«È come un ritorno alle origini, per me tutto è iniziato al Papio»

Alla fine, è arrivata anche l’ufficialità: Tiziana Zaninelli, attuale responsabile della Sezione dell’insegnamento medio, assumerà la direzione del Collegio Papio di Ascona. «È come tornare alle origini, perché ho iniziato proprio al Collegio, come docente di italiano e latino», dichiara con una punta di emozione al Corriere del Ticino. «Il nuovo capitolo inizierà dal 1. gennaio 2027, in coincidenza con il mio pensionamento, alla fine di dicembre, dalla funzione che ricopro al Dipartimento dell’educazione, della cultura e dello sport da quasi dieci anni. Tornare a scuola mi fa davvero piacere». Le fa eco il presidente del Consiglio di fondazione Albino Zgraggen, finora rettore pro tempore: «Siamo davvero molto soddisfatti di questa scelta. Il fatto che Tiziana Zaninelli abbia accettato questa sfida, dopo averne affrontate parecchie in passato su vari fronti, ci conferma che è la persona più adatta a riprendere la guida dell’istituto. Siamo anche contenti che, per la prima volta, il Papio sia affidato a una donna».
Una lunga esperienza
La notizia era nell’aria già da una settimana abbondante (l’anticipazione era stata riportata nell’edizione del 21 agosto), ma la conferma è appunto arrivata solo ieri con una circolare del prestigioso istituto del Borgo. Zaninelli - nata e cresciuta a Locarno con un’esperienza pluriennale nel mondo dell’insegnamento e della politica - rappresenta così la scelta definitiva per la travagliata successione di don Patrizio Foletti (il suo successore, Adrian Pablé, era rimasto in carica solo sei mesi). «In questi giorni sto riflettendo sul fatto che una realtà privata parificata non deve essere vista come un’alternativa in competizione con l’offerta del settore pubblico, che offre comunque una formazione di ottima qualità», rivela ancora «a caldo» Zaninelli.
Due grandi sfide
«Penso piuttosto a un ruolo complementare, a un’offerta diversa che possa rispondere anche a situazioni particolari», riprende la nostra interlocutrice. Che precisa come questi siano temi che desidera approfondire e discutere con i colleghi del Consiglio di direzione una volta entrata in carica: «Anche perché qualsiasi decisione o progetto deve essere condiviso dal Consiglio di fondazione e, soprattutto, dal plenum dei docenti».

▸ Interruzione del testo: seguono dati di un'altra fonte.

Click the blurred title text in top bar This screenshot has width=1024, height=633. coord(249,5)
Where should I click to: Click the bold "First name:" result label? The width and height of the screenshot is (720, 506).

Classe 1961, Zaninelli è attiva anche in varie associazioni, gruppi diocesani, enti e fondazioni culturali. In campo politico, è stata municipale e vicesindaca di Locarno per l’allora PPD fra il 2002 e il 2012. Dal 2008 al 2021, è stata presidente dell’Ente regionale di sviluppo del Locarnese. Ancora Zgraggen: «I passi futuri dovremo definirli insieme a lei. Il percorso sarà costruito progressivamente. La nuova rettrice entrerà formalmente in funzione il primo gennaio, anche se qualche riunione e qualche decisione la prenderemo già prima. I due problemi principali che abbiamo sono noti a tutti. Da un lato, c’è il disavanzo e le difficoltà finanziarie, che sono già oggetto di correzione e risanamento. L’obiettivo è portare a termine almeno la sospensione, o idealmente l’annullamento, del deficit strutturale».
Un nuovo corso
Dall’altro lato c’è la sfida di invertire la tendenza del numero di iscrizioni, passate da 350 a poco più di 200 nell’arco di un decennio. Una situazione che a inizio estate aveva portato al taglio di cinque persone dall’organico, nel settore dei servizi: «Quest’anno siamo riusciti a mantenerle grossomodo sugli stessi livelli dell’anno scorso. Ma ora bisogna crescere». Con il «via libera» dell’amministratore apostolico monsignor Alain de Raemy - che ha avallato la nomina su proposta del Consiglio di fondazione e dopo aver presentato la nuova rettrice ai docenti nella riunione di ieri - si apre dunque un nuovo corso ad Ascona.
Il Liceo internazionale
Il programma scolastico inizia poi con un’altra novità, ossia con il riconoscimento del Liceo internazionale (percorso di Scienze Umane - indirizzo economico-sociale) come scuola paritaria e sede d’esame da parte del Ministero dell’istruzione e del merito dello Stato italiano. «I primi esami di maturità del percorso di Scienze umane potranno essere organizzati in sede nel mese di giugno 2027», conclude il comunicato diramato nel tardo pomeriggio di ieri relativo alla nomina ufficiale.